На обеде присутствовал квартальный, но не в качестве гостя, а в качестве блюстителя порядка. Он ходил вокруг стола и всё замечал. Кукольник был не в своём виде и непомерно дурачился; барон Розен каждому доказывал, что его драма “Иоанн III” лучшая изо всех его произведений. Полевой и Воейков сидели смирно.
– Беседа сбивается на оргию, – заметил я Полевому.
– Что же, – не совсем твёрдо отвечал он, – ничего, прекрасно, восхитительно!
...У меня пропали галоши, и мне обменили шубу».
Тоже, значит, был хорош. Однако ушёл одновременно с благоразумными или ненамного позже. А отчаянные и восторженные остались, как всегда бывает, допивать.
До этого вечера никто и никогда не видел Николая Полевого пьяным. И даже похоже на то, что до этого вечера он вообще почти не пил. Иногда заказывал в английском магазине ящик настоящего портера (любил Англию, корабли, повесть Марлинского «Фрегат “Надежда”»), – ящика хватало надолго.

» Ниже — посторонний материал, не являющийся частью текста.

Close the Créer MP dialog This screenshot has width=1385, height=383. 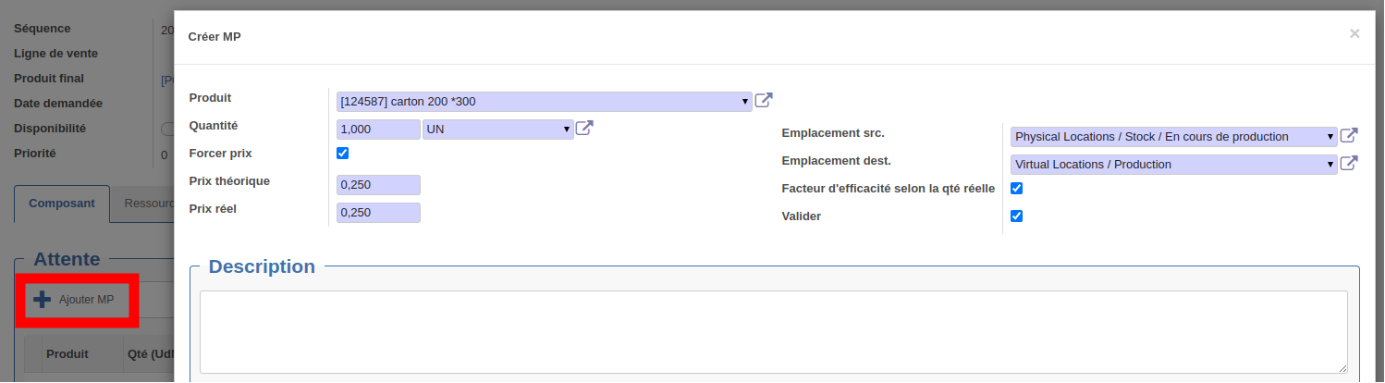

А тут, очевидно, его развезло. И он не заметил, как ушли лит. генералы Крылов и Вяземский, а за ними лит. штаб-офицеры. Погрузился в какие-то мысли – наверное, мрачные: эти три недели были тяжелы. Умерла Немочка, слегла Mutter; проклятая петербургская погода, проклятая холодная квартира; не хотелось ему, наверное, домой.
И он сидел и дремал – вдруг встрепенулся – и (вот оно, коварство алкоголя!) ни с того ни с сего вообразил, что находится среди замечательных, выдающихся и очень расположенных к нему (глупец!) людей и что ему с ними очень весело.